Cousins, far and wide

unknown
A Soule/Seger/Page mashup: Medora Soule Page (8 Jan 1860-27 July 1947), in black blouse, daughter of Edgar Benson Soule and Sarah Wheeler, sister-in-law of Mary (Maude) Seger Page and sister of Lillian Soule Jennings, with family members, which may include her daughter Millie Page Ward (4 Aug 1991-29 Nov 1968) behind her right shoulder and Mary (Maude) Seger Page (daughter of Ira Seger) standing to her right. Behind her left shoulder is her daughter Helen Augusta (12 Apr 1883-Dec 1951), who later married Archibald Wing (1902). This photo was in the possession of Carrie Alice Page Mettey, Maude’s granddaughter (b. 1910).

The six children of Edgar Benson Soule (1828-1897) and Sarah Wheeler (1837-1887) married into the Newton, Chase, Page, Jennings, Richards, and Lineburg families, and further tangled the vast genealogical web of the local families.

cousins cousins
Howard and Flossie Richards Moore

One marriage to an “outsider”: Flossie Richards, daughter of Louisa Soule and John Henry Richards, and a niece of Lillian Soule Jennings, married Howard Moore, originally from North Carolina, a man of Cherokee ancestry. Sadly, Flossie died in 1937, leaving six young children; at the time of her death their eldest child was only 9.

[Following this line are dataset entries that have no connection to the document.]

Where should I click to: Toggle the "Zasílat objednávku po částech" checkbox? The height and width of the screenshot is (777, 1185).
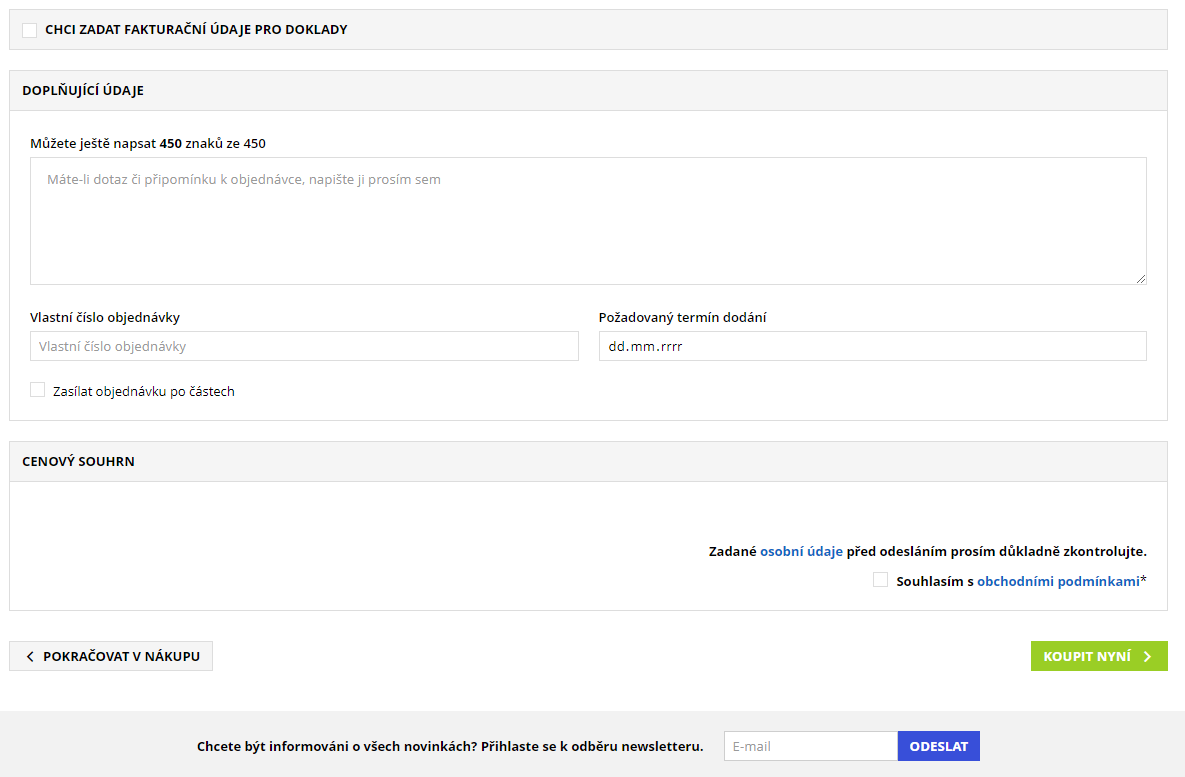pos(38,390)
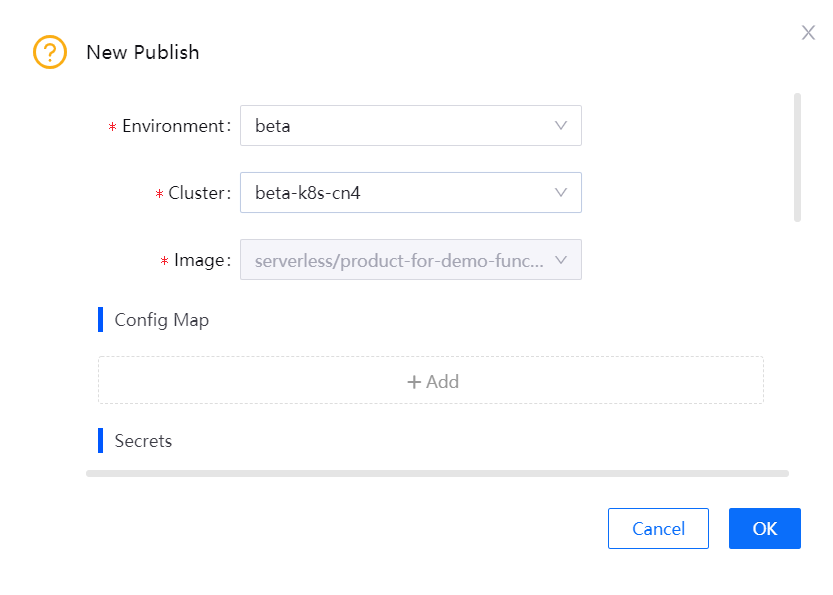The height and width of the screenshot is (595, 833).
Task: Click the blue bar beside Secrets
Action: pos(100,440)
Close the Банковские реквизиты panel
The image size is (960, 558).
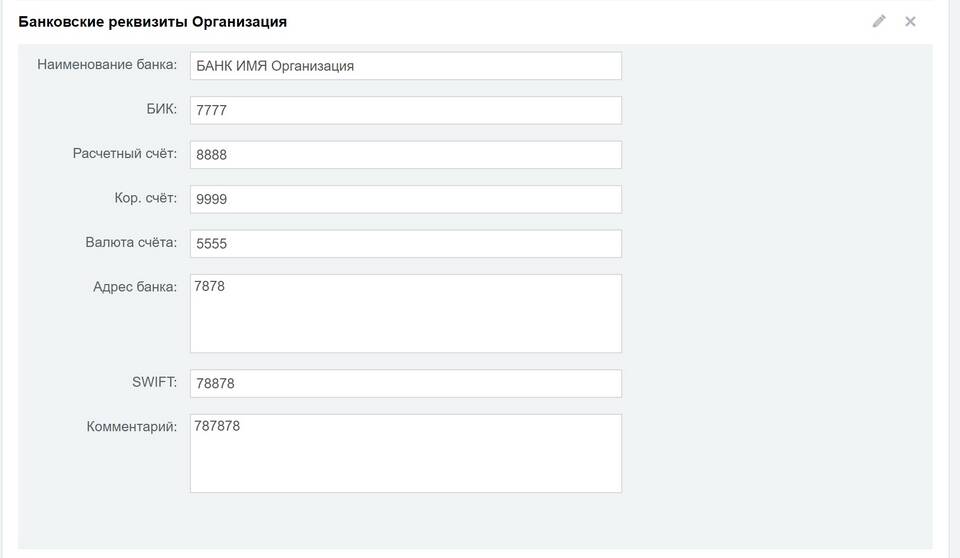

Stan Jennings: The eldest Moore child, Edwin, occasionally visited my Father at the family farm on Jennings road. The younger children were raised primarily by Edwin, a religious man who read the Bible to his siblings. Edwin became a successful contractor and was a significant benefactor of the New Preston Congregational Church.